Für Boris Johnson ist die Party erst mal vorbei
Erst feierte der britische Premier trotz Corona-Lockdown, nun verliert seine Partei eine wichtige Wahl
„In aller Demut“, behauptete Premier Boris Johnson am Freitag beim Besuch eines Impfzentrums, akzeptiere er das Votum der Wähler von Shropshire. Diese hatten der konservativen Regierungspartei bei der Nachwahl tags zuvor eine schallende Ohrfeige verpasst: Der Wahlkreis, der seit 1832 stets Torys nach London geschickt hatte, entschied sich diesmal für eine Liberaldemokratin. Einen „Wendepunkt britischer Politik“wollte der liberale Parteichef Edward Davey ausgemacht haben. Johnson trinke jetzt im „Pub zur letzten Chance“, teilte kühl die einflussreiche Tory-Schottin Ruth Davidson mit.
Nach wochenlangen Negativschlagzeilen hatte am Dienstag mehr als ein Viertel der Tory-Fraktion ihrem Regierungschef die Gefolgschaft verweigert. Bei der Abstimmung über neue Corona-Einschränkungen, insbesondere die Einführung der 3G-Regel für Großveranstaltungen, setzte sich eine Gruppe über Johnsons Appell in letzter Minute hinweg. Die Rebellion blieb ergebnislos, weil die LabourOpposition unter Keir Starmer alle Maßnahmen befürwortete.
Wirkung aber dürfte das indirekte Misstrauensvotum vieler Torys gegen ihren eigenen Premier gezeigt haben. In Shropshire jedenfalls sahen sich viele jener lebenslangen Tory-Wähler bestätigt, die diesmal dem Premierminister einen Denkzettel verpassen wollten. Viele blieben zu
Hause, andere entschieden sich für die regional verwurzelte Liberaldemokratin Helen Morgan.
Vor allem aber drehte sich die Stimmung, seit in den vergangenen Wochen immer neue Fotos zu bestätigen schienen, dass vor Jahresfrist am Regierungssitz in der Downing Street fröhlich Weihnachtsfeiern begangen wurden, während im Land wegen der Corona-Pandemie Kontaktbeschränkungen bestanden, kurz darauf sogar ein Lockdown verhängt wurde. Besonders Furore machte eine Abbildung des Regierungschefs mit zwei lamettageschmückten Mitarbeitern. Offenbar hatten sich Beamte und Minister in Whitehall ungeniert über alle Vorschriften hinweggesetzt, auch Johnson selbst.
Da hätten der Premier und seine Leute „die Öffentlichkeit zum Narren
gehalten“, fasste Labour-Chef Keir Starmer die Stimmung im Land zusammen. Die Verstöße werden jetzt vom höchsten Beamten des Landes untersucht; für einen besonders eklatanten Fall, der weniger die Regierung als die örtliche Londoner Partei betrifft, interessiert sich sogar die Kriminalpolizei.

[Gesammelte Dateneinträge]
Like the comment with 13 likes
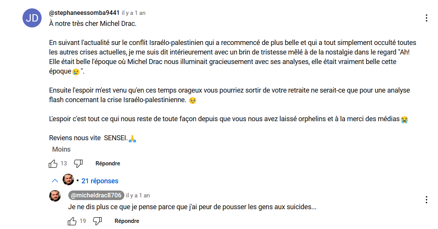438x229 pixels. 53,163
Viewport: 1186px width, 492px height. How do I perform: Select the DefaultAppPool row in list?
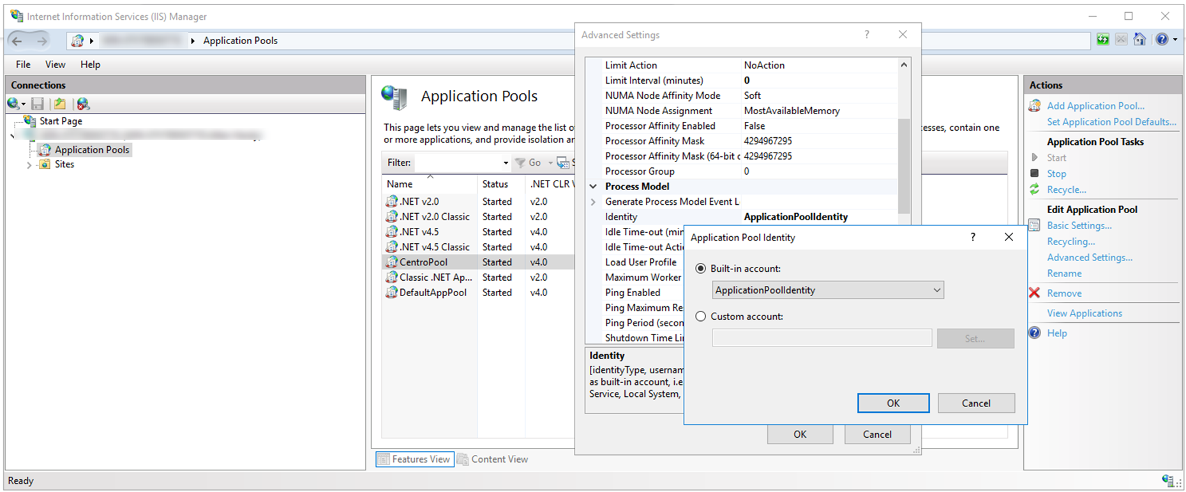(432, 293)
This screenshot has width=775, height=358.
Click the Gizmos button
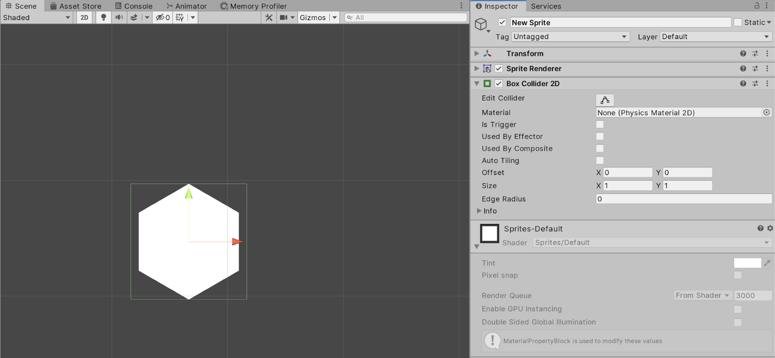click(312, 17)
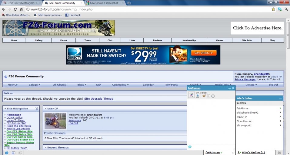This screenshot has height=155, width=290.
Task: Click the motorcycle avatar thumbnail
Action: tap(55, 121)
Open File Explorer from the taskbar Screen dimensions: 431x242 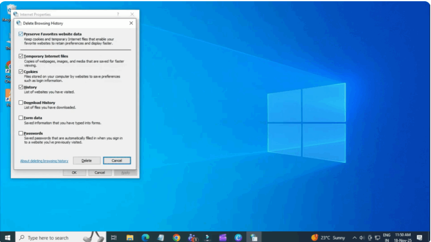[x=130, y=238]
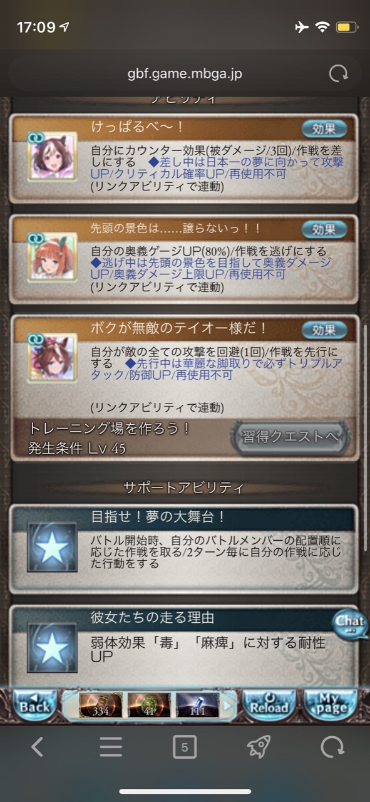Reload the page via address bar icon
The image size is (370, 802).
[338, 74]
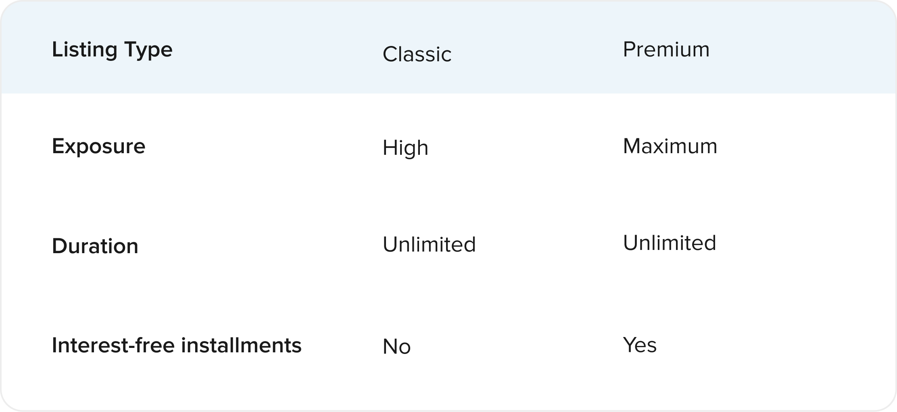This screenshot has height=412, width=897.
Task: Click the word installments in last row
Action: pos(241,345)
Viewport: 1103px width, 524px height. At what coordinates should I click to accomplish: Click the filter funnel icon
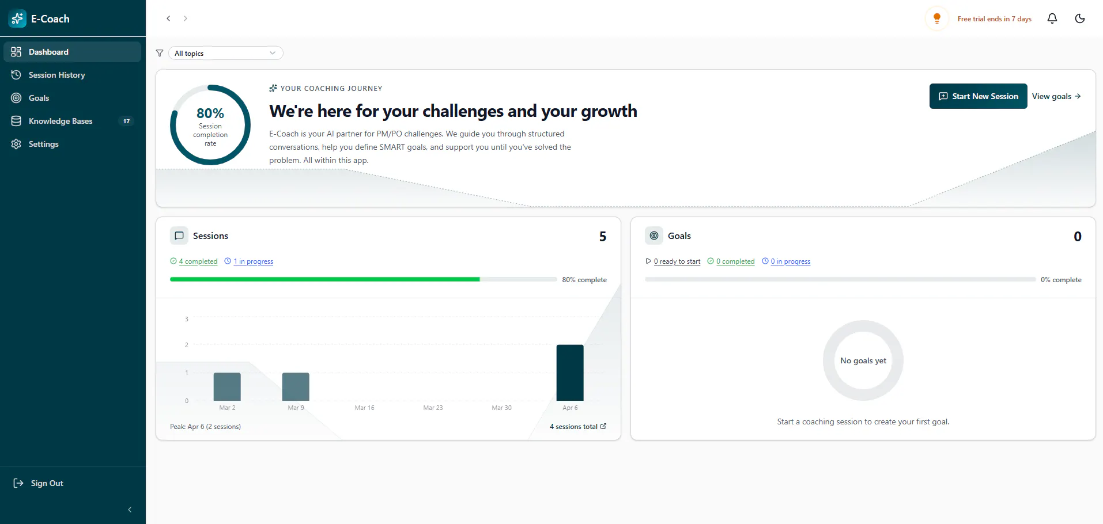point(160,53)
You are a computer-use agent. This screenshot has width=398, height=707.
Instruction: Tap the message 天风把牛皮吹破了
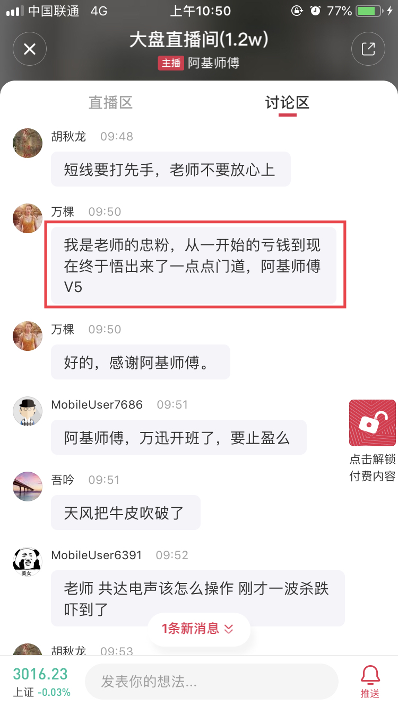coord(125,512)
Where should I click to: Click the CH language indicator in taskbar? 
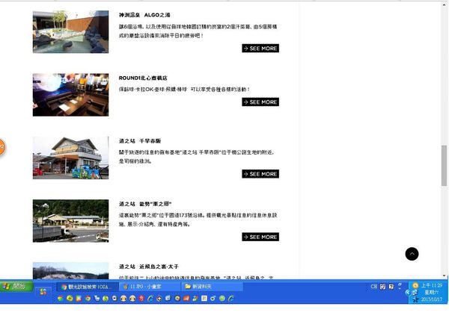tap(374, 286)
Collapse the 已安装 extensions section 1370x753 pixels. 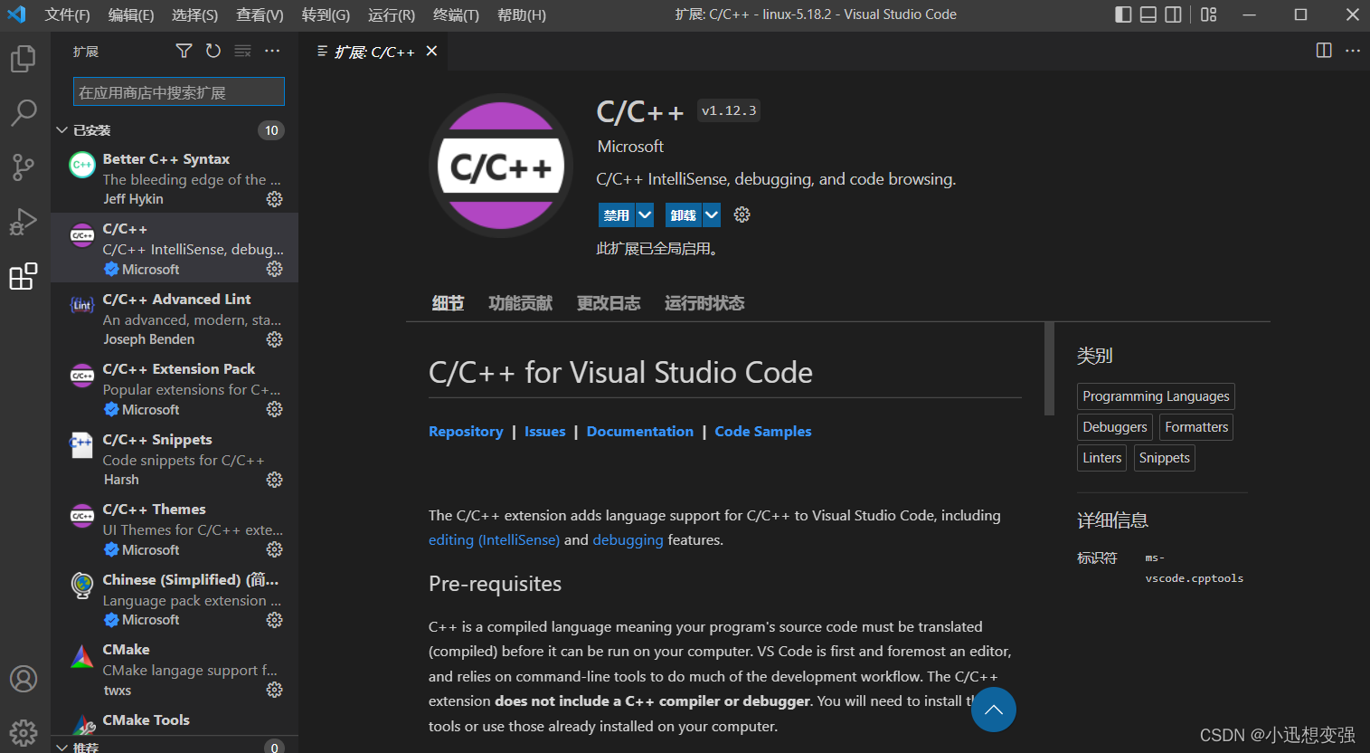click(61, 129)
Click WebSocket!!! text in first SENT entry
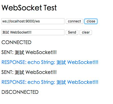Viewport: 113px width, 104px height. coord(41,52)
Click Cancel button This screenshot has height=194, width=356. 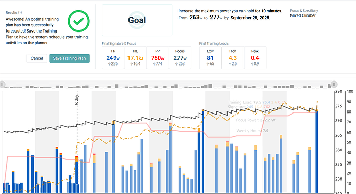pos(37,58)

= Aufgabenstellung =
Gib aus dem Textabschnitt über Boris Johnson die Passage wortgetreu zurück, beginnend bei den Worten „Wirkung aber dürfte“ und endend nach den Worten „Liberaldemokratin Helen Morgan.“.

= Gelöste Aufgabe =
Wirkung aber dürfte das indirekte Misstrauensvotum vieler Torys gegen ihren eigenen Premier gezeigt haben. In Shropshire jedenfalls sahen sich viele jener lebenslangen Tory-Wähler bestätigt, die diesmal dem Premierminister einen Denkzettel verpassen wollten. Viele blieben zu
Hause, andere entschieden sich für die regional verwurzelte Liberaldemokratin Helen Morgan.